Significantly, the interaction between the proposed anti-avoidance rules on denying deductions for payments relating to intangibles connected with low corporate tax jurisdictions and Pillar Two requires further consideration.
Clean building MITs
The Government will extend the clean building 10% concessional MIT withholding tax rate to data centres and warehouses where construction commences after 7:30 PM (AEST) on 9 May 2023.
The data centres and warehouses must meet the relevant energy efficiency standard in order to attract the reduced MIT withholding rate.
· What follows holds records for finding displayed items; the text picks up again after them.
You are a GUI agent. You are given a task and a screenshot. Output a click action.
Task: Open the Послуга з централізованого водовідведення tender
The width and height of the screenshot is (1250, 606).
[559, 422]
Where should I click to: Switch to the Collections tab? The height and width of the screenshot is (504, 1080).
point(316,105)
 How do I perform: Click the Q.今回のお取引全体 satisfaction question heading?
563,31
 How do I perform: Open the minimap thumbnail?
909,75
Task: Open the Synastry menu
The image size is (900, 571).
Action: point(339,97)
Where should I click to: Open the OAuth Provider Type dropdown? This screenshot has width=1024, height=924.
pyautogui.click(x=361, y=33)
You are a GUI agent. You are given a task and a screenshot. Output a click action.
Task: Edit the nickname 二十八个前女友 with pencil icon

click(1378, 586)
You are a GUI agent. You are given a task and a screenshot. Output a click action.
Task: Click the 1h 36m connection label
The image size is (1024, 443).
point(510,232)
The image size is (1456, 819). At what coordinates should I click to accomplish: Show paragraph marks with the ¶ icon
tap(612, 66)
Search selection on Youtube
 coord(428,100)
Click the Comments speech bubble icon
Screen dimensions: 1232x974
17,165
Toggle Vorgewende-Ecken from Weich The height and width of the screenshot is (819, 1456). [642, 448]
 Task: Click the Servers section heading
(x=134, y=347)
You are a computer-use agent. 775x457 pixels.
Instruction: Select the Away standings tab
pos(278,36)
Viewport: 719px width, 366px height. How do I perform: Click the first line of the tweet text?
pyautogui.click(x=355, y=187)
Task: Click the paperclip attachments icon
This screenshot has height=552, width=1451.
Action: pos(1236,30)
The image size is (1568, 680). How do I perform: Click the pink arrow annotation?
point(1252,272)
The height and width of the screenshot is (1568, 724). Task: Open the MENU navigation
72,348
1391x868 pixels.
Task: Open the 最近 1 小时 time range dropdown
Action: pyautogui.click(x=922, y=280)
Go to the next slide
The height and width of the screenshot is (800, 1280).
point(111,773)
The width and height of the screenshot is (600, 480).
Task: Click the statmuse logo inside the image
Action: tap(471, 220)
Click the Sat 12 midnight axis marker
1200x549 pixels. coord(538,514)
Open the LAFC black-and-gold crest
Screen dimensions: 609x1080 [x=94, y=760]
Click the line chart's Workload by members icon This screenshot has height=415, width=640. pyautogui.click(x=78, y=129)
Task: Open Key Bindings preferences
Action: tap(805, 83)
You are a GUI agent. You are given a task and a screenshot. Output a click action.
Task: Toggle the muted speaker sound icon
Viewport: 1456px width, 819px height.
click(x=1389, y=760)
This includes a new minimum energy efficiency requirement of a 6-star rating from the Green Building Council Australia or under the National Australian Built Environment Rating System (NABERS).
The 10% withholding rate for MITs in relation to data centres and warehouses will apply from 1 July 2025.
The availability of this concession will be subject to the expanded Part IVA general anti-avoidance rule that is proposed to commence from 1 July 2024, which will target schemes to reduce tax paid in Australia by accessing a lower withholding tax rate on income paid to foreign residents.
The Government will consult on transitional arrangements for existing data centres and warehouses.
Build-to-rent
For new BTR projects where construction commences after 7:30 PM (AEST) on 9 May 2023, there will be:
- a reduction in the MIT withholding tax rate on fund payments from 30% to 15%; and
- an increase in the rate for the capital works tax deduction (depreciation) from 2.5% to 4% per year.
The requirements for this concessional treatment are as follows:
- the BTR project must consist of 50 or more apartments or dwellings made available for rent to the general public;
- the dwellings must be retained under single ownership for at least 10 years before being able to be sold; and
- landlords must offer a lease term of at least 3 years for each dwelling (nothing that the 3 year minimum mirrors the land tax concessions).
The 15% MIT withholding rate will apply from 1 July 2024.
The availability of this concession will be subject to the expanded Part IVA general anti-avoidance rule that is proposed to commence from 1 July 2024, which will target schemes to reduce tax paid in Australia by accessing a lower withholding tax rate on income paid to foreign residents.
The Government confirms that consultation will be undertaken on implementation details, including any minimum proportion of dwellings being offered as affordable tenancies and the length of time that dwellings must be retained under single ownership.